A new study compared 22 years worth of water samples and found a comparable concentration of plastic particles in the North Atlantic – 580,000 pieces per square kilometre at the centre.
There are lots of unanswered questions about plastic in the seas, a phenomenon that was only noted in 1997. Interestingly, the concentration of plastic has remained stable, suggesting that either something is eating the plastic, or organisms are attaching themselves to the particles and causing them to sink. There are also mysteries around types of plastic. PET for example, isn’t found in the gyres, but washes up on beaches all the time. And the extent of the Atlantic patch is unknown, as scientists were unable to locate its Eastern edge.
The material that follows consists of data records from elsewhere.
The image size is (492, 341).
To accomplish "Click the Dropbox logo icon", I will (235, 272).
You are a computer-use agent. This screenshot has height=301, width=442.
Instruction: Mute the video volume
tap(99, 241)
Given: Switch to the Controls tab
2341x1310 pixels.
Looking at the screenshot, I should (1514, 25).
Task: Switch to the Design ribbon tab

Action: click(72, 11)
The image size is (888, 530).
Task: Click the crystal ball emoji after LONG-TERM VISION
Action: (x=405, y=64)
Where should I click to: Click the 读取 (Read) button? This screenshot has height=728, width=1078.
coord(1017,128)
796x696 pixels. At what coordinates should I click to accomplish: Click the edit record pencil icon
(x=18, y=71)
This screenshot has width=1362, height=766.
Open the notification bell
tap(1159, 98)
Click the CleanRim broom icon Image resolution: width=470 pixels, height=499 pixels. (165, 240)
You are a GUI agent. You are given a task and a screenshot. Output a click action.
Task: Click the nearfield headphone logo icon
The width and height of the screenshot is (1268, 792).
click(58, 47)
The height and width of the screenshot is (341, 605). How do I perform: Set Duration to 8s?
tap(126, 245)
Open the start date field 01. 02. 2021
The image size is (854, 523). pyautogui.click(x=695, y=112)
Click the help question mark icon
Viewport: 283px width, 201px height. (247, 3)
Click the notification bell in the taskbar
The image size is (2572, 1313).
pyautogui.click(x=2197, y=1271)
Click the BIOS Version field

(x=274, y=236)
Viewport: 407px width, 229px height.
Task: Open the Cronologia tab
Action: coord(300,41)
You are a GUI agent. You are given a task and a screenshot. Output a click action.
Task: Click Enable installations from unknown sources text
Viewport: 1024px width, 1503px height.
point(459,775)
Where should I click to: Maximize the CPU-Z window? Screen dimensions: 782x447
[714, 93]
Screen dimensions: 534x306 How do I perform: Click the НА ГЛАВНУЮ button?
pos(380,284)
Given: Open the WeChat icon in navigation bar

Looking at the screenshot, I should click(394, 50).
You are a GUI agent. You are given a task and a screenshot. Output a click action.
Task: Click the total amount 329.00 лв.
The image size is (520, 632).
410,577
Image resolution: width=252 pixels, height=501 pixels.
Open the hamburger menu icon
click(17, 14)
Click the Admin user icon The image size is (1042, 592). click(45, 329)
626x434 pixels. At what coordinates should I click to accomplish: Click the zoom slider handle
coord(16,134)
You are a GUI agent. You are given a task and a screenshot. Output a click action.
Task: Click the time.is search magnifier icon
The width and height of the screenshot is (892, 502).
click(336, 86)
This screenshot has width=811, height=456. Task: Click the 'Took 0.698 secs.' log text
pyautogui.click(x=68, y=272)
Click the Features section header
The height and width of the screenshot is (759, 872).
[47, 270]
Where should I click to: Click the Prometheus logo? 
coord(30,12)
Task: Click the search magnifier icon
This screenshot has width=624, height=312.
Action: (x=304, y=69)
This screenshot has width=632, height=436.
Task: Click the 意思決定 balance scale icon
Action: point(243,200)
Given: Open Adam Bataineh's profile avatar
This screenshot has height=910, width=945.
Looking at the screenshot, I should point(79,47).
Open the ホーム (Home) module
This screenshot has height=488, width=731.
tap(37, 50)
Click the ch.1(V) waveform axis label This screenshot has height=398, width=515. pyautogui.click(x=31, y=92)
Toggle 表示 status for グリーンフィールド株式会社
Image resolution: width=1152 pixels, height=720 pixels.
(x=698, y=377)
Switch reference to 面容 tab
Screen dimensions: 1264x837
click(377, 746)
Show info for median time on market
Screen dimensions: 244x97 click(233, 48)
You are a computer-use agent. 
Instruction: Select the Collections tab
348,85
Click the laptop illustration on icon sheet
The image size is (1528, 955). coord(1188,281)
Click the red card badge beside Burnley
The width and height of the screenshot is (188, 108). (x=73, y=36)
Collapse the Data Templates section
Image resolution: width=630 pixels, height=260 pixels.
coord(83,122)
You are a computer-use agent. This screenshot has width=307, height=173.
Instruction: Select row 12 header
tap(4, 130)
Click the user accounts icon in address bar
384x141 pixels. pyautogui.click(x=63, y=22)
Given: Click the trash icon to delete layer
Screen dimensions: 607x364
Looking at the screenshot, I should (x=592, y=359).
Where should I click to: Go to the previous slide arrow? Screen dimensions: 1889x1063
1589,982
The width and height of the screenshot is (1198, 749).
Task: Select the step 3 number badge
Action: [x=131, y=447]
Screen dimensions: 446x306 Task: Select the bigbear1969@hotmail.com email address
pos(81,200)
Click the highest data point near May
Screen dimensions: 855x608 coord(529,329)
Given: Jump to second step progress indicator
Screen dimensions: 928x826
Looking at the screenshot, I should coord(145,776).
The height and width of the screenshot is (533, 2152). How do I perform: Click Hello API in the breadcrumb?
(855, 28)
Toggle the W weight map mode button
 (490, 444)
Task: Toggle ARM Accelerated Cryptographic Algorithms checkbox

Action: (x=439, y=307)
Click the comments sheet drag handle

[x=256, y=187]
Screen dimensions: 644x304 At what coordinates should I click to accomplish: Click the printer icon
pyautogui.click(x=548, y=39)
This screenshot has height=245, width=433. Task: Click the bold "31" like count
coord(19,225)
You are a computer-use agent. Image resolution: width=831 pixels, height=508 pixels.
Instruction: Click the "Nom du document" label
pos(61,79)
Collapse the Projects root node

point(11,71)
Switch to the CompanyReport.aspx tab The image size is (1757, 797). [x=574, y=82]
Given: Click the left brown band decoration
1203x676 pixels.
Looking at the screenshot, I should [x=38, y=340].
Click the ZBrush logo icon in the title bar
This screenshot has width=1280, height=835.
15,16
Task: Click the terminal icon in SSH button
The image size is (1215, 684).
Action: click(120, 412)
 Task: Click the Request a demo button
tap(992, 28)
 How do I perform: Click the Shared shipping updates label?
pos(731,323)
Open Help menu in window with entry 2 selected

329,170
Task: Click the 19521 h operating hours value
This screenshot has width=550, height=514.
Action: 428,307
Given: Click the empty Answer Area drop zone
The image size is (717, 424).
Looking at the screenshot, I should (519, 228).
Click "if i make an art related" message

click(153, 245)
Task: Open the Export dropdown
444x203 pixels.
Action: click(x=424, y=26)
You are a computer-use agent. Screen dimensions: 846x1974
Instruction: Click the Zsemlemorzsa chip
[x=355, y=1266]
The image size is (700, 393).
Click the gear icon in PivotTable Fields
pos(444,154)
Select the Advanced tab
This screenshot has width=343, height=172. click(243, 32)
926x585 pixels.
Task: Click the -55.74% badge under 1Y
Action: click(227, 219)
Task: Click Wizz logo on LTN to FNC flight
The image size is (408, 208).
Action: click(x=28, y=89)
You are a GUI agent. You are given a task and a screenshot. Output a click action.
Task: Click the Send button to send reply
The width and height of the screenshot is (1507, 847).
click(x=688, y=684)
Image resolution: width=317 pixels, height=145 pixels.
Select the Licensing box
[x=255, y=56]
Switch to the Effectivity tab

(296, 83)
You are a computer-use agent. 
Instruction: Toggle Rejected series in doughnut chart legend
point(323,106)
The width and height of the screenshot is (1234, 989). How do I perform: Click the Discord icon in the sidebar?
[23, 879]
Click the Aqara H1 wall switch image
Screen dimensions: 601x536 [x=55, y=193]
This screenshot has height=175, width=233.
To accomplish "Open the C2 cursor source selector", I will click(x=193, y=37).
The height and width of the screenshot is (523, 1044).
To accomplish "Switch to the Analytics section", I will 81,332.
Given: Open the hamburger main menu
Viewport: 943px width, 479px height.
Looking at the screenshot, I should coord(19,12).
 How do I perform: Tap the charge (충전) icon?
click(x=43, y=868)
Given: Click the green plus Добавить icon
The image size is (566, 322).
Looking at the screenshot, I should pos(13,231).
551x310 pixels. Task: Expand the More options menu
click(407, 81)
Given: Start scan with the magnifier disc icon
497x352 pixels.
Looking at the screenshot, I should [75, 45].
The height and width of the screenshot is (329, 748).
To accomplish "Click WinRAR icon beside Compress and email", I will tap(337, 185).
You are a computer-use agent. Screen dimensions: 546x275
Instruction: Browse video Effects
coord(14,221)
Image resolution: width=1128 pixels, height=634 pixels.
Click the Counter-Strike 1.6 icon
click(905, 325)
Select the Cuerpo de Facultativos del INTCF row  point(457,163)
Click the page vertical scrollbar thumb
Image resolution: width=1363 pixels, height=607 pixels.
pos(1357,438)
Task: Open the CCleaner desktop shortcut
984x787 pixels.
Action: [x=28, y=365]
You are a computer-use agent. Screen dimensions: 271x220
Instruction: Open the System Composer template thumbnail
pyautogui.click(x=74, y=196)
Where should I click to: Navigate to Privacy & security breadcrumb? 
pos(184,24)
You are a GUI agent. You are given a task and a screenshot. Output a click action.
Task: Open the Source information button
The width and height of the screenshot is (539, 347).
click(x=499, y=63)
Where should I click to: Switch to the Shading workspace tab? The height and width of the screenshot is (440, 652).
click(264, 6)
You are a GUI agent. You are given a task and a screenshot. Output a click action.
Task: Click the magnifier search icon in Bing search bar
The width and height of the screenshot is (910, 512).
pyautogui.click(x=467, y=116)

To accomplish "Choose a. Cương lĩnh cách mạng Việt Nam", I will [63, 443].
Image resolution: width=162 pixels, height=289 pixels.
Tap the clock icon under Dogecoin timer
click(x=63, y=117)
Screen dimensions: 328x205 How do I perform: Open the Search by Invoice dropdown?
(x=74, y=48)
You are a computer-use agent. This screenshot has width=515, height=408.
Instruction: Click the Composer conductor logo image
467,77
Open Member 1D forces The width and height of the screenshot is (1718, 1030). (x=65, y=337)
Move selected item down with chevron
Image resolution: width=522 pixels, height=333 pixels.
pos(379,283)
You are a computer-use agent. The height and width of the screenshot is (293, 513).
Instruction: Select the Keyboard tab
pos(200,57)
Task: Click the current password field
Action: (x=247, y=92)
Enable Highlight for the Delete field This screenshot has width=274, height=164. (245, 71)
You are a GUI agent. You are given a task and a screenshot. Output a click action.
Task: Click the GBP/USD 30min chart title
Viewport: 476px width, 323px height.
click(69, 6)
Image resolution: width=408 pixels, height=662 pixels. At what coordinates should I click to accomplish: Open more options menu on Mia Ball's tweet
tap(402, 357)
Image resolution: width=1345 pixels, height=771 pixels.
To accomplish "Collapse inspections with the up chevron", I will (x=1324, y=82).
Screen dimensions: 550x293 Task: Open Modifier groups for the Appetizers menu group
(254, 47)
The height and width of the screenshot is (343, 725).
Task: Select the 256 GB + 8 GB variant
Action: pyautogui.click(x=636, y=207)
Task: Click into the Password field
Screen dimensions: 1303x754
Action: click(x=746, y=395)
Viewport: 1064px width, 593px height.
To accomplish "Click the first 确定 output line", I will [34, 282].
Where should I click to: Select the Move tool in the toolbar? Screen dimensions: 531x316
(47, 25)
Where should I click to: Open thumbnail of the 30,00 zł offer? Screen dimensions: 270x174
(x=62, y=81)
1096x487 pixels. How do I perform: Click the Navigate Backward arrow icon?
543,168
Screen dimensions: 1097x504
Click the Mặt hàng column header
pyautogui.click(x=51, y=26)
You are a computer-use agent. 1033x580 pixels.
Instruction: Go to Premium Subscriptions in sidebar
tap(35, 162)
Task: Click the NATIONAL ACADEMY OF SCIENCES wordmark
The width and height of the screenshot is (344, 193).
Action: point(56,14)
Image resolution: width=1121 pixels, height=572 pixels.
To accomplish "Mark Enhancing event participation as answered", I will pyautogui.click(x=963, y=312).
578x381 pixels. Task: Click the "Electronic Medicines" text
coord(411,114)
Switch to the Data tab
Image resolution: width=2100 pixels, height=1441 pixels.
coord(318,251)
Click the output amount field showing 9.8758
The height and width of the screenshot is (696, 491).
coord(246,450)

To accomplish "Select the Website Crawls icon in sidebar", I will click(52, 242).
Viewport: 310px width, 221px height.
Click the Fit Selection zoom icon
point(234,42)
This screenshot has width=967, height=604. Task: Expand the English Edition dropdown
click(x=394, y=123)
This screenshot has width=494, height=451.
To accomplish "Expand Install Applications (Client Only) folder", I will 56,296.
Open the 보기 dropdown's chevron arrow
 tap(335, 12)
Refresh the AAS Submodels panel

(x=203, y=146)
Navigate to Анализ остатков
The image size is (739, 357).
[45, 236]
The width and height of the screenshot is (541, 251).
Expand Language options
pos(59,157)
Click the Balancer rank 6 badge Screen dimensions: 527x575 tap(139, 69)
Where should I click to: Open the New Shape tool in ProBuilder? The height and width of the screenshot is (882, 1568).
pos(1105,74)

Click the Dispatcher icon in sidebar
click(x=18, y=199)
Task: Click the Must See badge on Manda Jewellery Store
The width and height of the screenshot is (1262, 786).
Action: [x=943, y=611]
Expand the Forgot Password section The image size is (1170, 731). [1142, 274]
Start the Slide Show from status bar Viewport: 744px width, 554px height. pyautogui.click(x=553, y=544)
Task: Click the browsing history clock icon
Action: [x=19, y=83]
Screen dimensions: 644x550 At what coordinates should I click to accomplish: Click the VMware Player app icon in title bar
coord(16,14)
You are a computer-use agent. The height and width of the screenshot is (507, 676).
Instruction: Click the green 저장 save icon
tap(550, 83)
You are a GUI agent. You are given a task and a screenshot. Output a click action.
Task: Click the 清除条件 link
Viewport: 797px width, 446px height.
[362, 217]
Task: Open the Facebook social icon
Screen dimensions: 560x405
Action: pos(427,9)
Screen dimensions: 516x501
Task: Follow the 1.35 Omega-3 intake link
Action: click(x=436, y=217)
“For the first time we’ve been able to put north-south bounds on the region of plastic accumulation. We’ve presented the most extensive dataset on plastic marine debris on any ocean basin” says Dr Kara Lavender Law. “Most pieces are smaller than the eraser on the top of your pencil. These are fragments from larger objects but we cannot say which objects they are from or where they originated.”
Although this is the first time data has been available for the Atlantic, it has been suspected. Ocean currents would suggest that non-biodegradable waste would accumulate in 5 different areas. The 5 Gyres project has been out looking for them this past year, and their website is a great introduction to the problem of plastic in the seas.